## [Exercises to complete]
- 1) What approximate share of Woody Allen Corp.'s income comes from the Casino Royal Division, according to the accounting methods text?
- 2) Continue the accounting methods text from its last sentence.
--- START Text extract ---
Different accounting methods


Question 1: Identify at least one situation in which application of different accounting methods or accounting estimates results in difficulties in comparing companies? Can you bring in any examples from any workplace?

Question 2: Please answer if you agree or disagree of this four points posted below, and discuss your point of view about it, and support your discussion:

a) The controller would be correct in his assessment that the company would need to report this sale in a separate income statement category as a gain or loss from the disposal of a component of a business and in addition the company reports the results of operations of a component that has been or will be disposed of separately from continued operations. The company would also show the effects of discontinued operations net of a tax as a separate category before extraordinary items.

b) The walk out by the employees would not be considered an extraordinary event because it is usual in nature and and may be expected to recur as a consequence of customary and continuing business activities.

c) If the amount is not material then the unusual gain or loss would combine these with items in the income statement.

d) A company must disclose earnings per share for all discontinued operations on either the face of the income statement or in the notes to the financial statements.

Question 3: Please answer this point like discussion and support your ideas and post very well position to convince who read this discussion, make a little bit longer like medium size.

Income reporting items) Woody Allen Corp. is an entertainment firm that derives approximately 30% of its income from the Casino Royal Division, which manages gambling facilities. As auditor for Woody Allen Corp. you have recently overhead the following discussion between the controller and financial vice-president.
--- END Text extract ---
--- START Data block ---
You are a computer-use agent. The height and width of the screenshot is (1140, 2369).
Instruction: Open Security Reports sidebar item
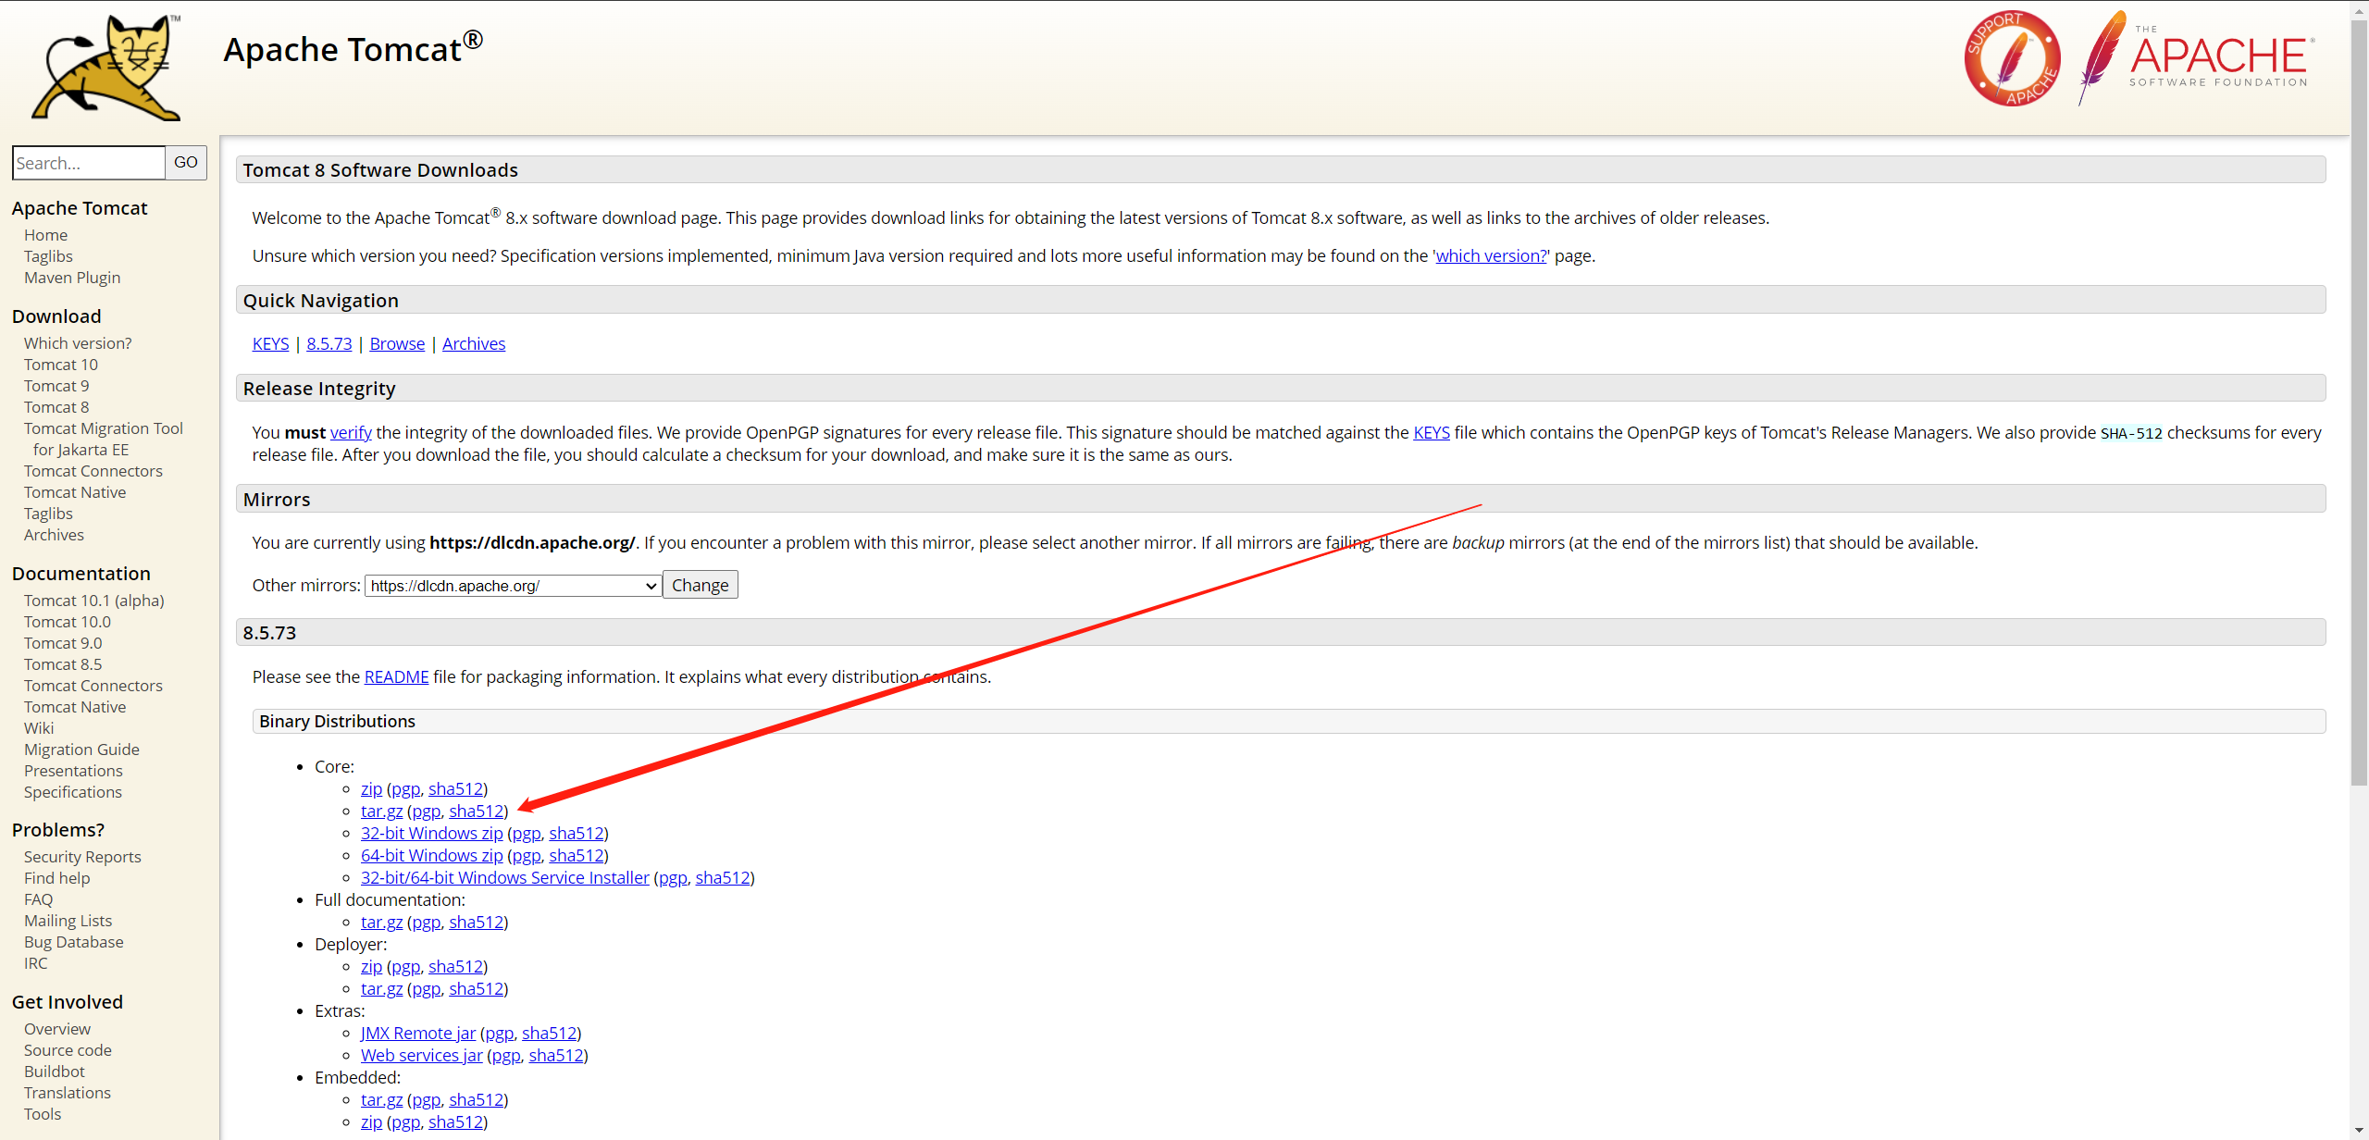point(82,857)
--- END Data block ---
## [The replies]
- 1) Approximately 30%.

- 2)
Vice President: If we sell the Casino Royal Division, it seems ridiculous to segregate the results of the sale in the income statement. Separate categories tend to be absurd and confusing to the stockholders. I believe that we should simply report the gain on the sale as other income or expense without detail.

Controller: Professional pronouncements would require that we disclose this information separately in the income statement. If a sale of this type is considered unusual and infrequent, it must be reported as an extraordinary item.

Vice President: What about the walkout we had last month when employees were upset about their commission income? Would this situation not also be an extraordinary item?.

Controller: I am not sure whether this item would be reported as extraordinary or not.

Vice President: Oh well, it doesn't make any difference because the net effect of all these items is immaterial, so no disclosure is necessary.

Instructions:

A) On the basis of the foregoing discussion, answer the following questions: Who is correct about handling the sale? What would be the correct income statement presentation for the sale of the Casino Royale Division.

B) How should the walkout by the employees be reported?

C) What do you think about the vice-president's observation on materiality?

D) What are the earnings per share implications of these topics?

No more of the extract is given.